____ DATA PROVIDED

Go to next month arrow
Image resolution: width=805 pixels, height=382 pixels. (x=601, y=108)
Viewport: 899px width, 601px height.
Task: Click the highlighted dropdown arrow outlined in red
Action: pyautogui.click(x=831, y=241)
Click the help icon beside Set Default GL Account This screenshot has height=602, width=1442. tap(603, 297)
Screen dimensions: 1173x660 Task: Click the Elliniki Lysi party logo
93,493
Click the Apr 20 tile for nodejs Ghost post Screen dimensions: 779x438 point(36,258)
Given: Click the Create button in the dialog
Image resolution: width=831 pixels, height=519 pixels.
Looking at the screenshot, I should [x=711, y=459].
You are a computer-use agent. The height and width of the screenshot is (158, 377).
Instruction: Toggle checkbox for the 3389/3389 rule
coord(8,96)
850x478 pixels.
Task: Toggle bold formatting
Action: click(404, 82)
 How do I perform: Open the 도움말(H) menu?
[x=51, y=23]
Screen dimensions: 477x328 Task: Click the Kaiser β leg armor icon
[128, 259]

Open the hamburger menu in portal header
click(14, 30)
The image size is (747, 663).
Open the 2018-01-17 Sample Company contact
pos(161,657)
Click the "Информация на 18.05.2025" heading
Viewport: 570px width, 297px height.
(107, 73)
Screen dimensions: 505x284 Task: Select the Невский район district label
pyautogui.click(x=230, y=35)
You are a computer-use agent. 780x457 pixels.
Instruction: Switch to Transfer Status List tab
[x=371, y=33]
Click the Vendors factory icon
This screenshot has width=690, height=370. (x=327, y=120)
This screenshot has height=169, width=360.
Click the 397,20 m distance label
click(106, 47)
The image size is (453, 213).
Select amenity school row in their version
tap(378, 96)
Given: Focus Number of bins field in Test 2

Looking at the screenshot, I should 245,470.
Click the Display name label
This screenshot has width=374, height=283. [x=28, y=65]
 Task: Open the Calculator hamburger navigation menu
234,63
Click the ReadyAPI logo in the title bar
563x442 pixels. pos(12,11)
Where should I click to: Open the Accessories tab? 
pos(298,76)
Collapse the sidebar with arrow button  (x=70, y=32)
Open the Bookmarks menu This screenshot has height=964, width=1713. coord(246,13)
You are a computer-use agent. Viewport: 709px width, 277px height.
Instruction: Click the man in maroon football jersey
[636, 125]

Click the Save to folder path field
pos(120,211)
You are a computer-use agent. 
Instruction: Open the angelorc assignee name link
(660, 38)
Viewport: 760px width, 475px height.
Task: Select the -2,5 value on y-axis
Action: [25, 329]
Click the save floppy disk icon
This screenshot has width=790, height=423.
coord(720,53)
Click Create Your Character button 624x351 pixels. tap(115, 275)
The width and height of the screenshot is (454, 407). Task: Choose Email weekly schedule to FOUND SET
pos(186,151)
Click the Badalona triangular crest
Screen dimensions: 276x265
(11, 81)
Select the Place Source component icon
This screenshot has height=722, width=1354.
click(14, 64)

________

- EXERCISE
Reproduce every line of the data above without any changes.

- SOLUTION TO THIS EXERCISE
Go to next month arrow
Image resolution: width=805 pixels, height=382 pixels. (x=601, y=108)
Viewport: 899px width, 601px height.
Task: Click the highlighted dropdown arrow outlined in red
Action: pyautogui.click(x=831, y=241)
Click the help icon beside Set Default GL Account This screenshot has height=602, width=1442. tap(603, 297)
Screen dimensions: 1173x660 Task: Click the Elliniki Lysi party logo
93,493
Click the Apr 20 tile for nodejs Ghost post Screen dimensions: 779x438 point(36,258)
Given: Click the Create button in the dialog
Image resolution: width=831 pixels, height=519 pixels.
Looking at the screenshot, I should [x=711, y=459].
You are a computer-use agent. The height and width of the screenshot is (158, 377).
Instruction: Toggle checkbox for the 3389/3389 rule
coord(8,96)
850x478 pixels.
Task: Toggle bold formatting
Action: click(404, 82)
 How do I perform: Open the 도움말(H) menu?
[x=51, y=23]
Screen dimensions: 477x328 Task: Click the Kaiser β leg armor icon
[128, 259]

Open the hamburger menu in portal header
click(14, 30)
The image size is (747, 663).
Open the 2018-01-17 Sample Company contact
pos(161,657)
Click the "Информация на 18.05.2025" heading
Viewport: 570px width, 297px height.
(107, 73)
Screen dimensions: 505x284 Task: Select the Невский район district label
pyautogui.click(x=230, y=35)
You are a computer-use agent. 780x457 pixels.
Instruction: Switch to Transfer Status List tab
[x=371, y=33]
Click the Vendors factory icon
This screenshot has width=690, height=370. (x=327, y=120)
This screenshot has height=169, width=360.
Click the 397,20 m distance label
click(106, 47)
The image size is (453, 213).
Select amenity school row in their version
tap(378, 96)
Given: Focus Number of bins field in Test 2

Looking at the screenshot, I should 245,470.
Click the Display name label
This screenshot has width=374, height=283. [x=28, y=65]
 Task: Open the Calculator hamburger navigation menu
234,63
Click the ReadyAPI logo in the title bar
563x442 pixels. pos(12,11)
Where should I click to: Open the Accessories tab? 
pos(298,76)
Collapse the sidebar with arrow button  (x=70, y=32)
Open the Bookmarks menu This screenshot has height=964, width=1713. coord(246,13)
You are a computer-use agent. Viewport: 709px width, 277px height.
Instruction: Click the man in maroon football jersey
[636, 125]

Click the Save to folder path field
pos(120,211)
You are a computer-use agent. 
Instruction: Open the angelorc assignee name link
(660, 38)
Viewport: 760px width, 475px height.
Task: Select the -2,5 value on y-axis
Action: [25, 329]
Click the save floppy disk icon
This screenshot has width=790, height=423.
coord(720,53)
Click Create Your Character button 624x351 pixels. tap(115, 275)
The width and height of the screenshot is (454, 407). Task: Choose Email weekly schedule to FOUND SET
pos(186,151)
Click the Badalona triangular crest
Screen dimensions: 276x265
(11, 81)
Select the Place Source component icon
This screenshot has height=722, width=1354.
click(14, 64)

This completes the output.